Victoria frowned. "But how does Victoria St. Onge fit in? And for that matter, why would she buy a house on this side of the tracks — or fence — or whatever?"
"It doesn't make sense," Liz agreed, instantly reversing herself. "Victoria St. Onge was a social climber. She had some money; she could've bought something better than a tiny house on a street occupied by millworkers and fishermen."
"But if she really could channel — aha! — then maybe the Eastman artist ended up being her spirit guide; maybe that's why he's hanging around. He's waiting for me to resume my mediumship duties!" cried Victoria, sliding back into her alter ego.
Suddenly tired of the endless, bizarre speculation, Liz snapped, "How can you possibly say that? They were both alive at the same time, he threw her out of his studio, and his ghost — if it was his ghost — appeared to me, not to you. Get a grip."
Undaunted, Victoria said, "Good points. Okay; we'll just have to keep reading.

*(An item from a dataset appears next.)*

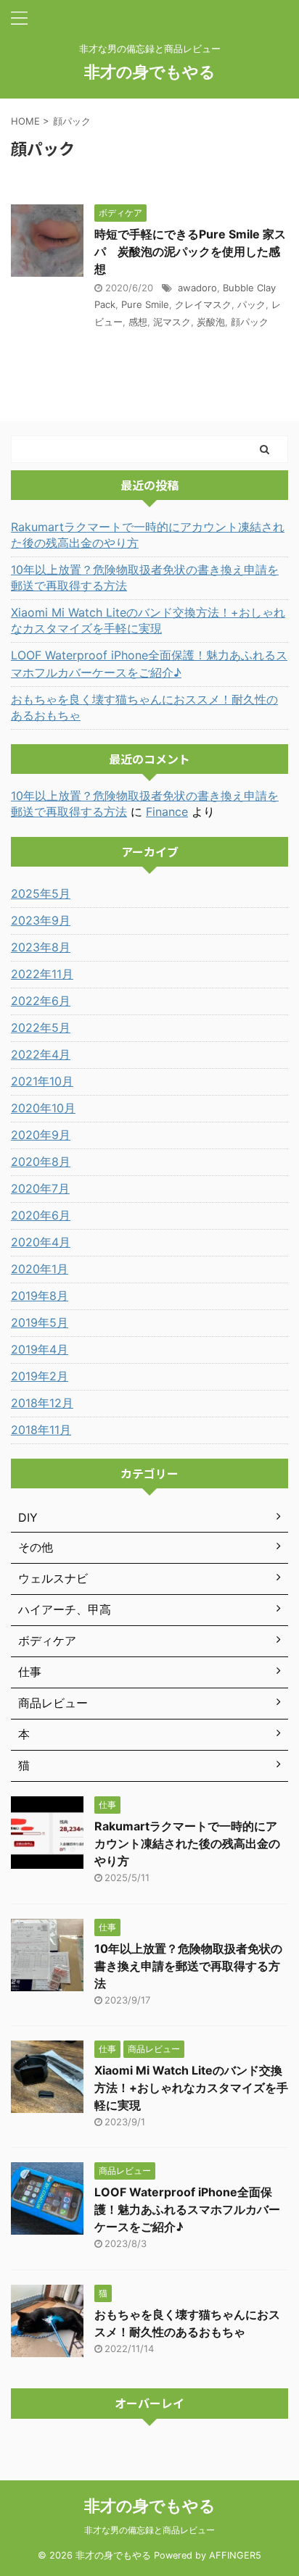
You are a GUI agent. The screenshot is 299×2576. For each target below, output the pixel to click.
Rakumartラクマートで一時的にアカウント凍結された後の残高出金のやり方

But let's read chronologically from this letter on — this random sampling is too confusing. I'll get the 1895 shoebox."
"Oh, no. Oh, hell," said Liz, looking up with a blank, ashen look. "Those are the letters that were stolen."
"Ah," whispered Victoria.
The single, heartwrenching syllable was the exact same response Liz had given her doctor when he told her she wouldn't be able to have any more children. Ah. A postpartum infection. Ah.
Ah. It was the sound of hope dying.
"Then we may never find out who he is," Victoria said in a dazed, dull voice. "I may never know why Victoria St. Onge has come back in me. This isn't supposed to be how karma works. I can't ... this isn't fair," she said, tears beginning to trickle down her pale, freckled cheeks. "Burglars aren't fair."